■ Provided data:

[Start of section]

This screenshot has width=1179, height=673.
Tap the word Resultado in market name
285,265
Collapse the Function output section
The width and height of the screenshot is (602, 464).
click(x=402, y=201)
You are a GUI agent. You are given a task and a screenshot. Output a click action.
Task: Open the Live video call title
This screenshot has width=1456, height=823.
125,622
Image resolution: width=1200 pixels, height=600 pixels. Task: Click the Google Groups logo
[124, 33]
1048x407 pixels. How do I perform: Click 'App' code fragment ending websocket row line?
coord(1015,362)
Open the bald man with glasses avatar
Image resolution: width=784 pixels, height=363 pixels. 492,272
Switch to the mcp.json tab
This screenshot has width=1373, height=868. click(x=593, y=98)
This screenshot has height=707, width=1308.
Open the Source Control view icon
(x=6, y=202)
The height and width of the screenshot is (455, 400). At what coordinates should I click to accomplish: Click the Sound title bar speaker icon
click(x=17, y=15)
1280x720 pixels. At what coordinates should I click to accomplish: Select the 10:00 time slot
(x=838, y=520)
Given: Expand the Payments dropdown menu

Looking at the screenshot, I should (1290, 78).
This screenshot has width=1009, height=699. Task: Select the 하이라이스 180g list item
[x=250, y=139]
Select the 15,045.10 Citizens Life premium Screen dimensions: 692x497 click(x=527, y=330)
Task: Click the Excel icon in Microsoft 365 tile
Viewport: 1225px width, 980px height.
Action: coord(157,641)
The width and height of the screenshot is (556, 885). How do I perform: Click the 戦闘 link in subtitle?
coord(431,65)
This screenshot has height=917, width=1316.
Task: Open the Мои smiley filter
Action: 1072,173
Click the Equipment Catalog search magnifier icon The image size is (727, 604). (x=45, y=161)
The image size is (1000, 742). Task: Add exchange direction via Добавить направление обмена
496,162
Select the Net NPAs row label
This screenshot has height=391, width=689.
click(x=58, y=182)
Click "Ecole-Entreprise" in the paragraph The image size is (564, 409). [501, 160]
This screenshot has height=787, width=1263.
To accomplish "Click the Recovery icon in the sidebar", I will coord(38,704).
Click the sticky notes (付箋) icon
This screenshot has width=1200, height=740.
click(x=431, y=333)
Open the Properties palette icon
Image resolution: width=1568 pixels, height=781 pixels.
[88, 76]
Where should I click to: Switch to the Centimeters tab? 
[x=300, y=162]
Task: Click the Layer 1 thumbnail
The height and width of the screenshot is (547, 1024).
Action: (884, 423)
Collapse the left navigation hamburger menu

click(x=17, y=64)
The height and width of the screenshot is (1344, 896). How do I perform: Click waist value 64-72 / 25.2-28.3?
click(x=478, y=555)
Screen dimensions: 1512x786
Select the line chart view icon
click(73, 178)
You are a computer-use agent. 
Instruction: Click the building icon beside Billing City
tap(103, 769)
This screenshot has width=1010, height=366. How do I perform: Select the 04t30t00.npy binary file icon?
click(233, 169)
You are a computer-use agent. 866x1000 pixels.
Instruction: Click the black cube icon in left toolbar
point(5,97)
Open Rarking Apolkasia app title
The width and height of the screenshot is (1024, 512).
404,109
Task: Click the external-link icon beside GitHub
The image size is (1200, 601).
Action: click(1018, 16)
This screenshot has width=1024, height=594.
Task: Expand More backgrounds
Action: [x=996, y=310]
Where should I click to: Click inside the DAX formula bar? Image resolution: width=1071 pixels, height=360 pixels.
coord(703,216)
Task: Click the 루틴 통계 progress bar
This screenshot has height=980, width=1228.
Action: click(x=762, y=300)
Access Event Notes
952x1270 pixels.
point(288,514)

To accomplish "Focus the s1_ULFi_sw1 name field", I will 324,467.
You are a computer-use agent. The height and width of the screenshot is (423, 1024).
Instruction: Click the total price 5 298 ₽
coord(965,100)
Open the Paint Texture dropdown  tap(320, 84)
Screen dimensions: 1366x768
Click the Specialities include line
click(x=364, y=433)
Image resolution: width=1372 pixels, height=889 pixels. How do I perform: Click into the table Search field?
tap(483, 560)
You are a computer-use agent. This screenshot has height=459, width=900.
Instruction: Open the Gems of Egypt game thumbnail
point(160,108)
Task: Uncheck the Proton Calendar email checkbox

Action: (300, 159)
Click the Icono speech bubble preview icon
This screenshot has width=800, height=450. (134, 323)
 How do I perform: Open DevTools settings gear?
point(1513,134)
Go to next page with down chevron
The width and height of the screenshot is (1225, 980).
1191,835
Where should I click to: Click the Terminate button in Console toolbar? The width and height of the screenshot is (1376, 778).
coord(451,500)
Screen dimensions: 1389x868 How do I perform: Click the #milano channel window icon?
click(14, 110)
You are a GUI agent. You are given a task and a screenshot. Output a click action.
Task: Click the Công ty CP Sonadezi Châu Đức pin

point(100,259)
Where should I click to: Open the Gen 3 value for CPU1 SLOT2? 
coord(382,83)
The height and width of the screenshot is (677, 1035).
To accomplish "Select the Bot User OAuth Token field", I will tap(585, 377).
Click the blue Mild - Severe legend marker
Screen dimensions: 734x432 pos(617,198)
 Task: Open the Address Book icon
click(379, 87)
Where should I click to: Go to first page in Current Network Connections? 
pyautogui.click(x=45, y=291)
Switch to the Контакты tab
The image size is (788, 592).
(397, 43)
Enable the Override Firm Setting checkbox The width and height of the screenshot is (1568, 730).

[End of section]

Of the lines above, copy each one that contains the word "computer".

You are a computer-use agent. 
You are a computer-use agent. 866x1000 pixels.
You are a computer-use agent. The height and width of the screenshot is (423, 1024).
You are a computer-use agent. This screenshot has height=459, width=900.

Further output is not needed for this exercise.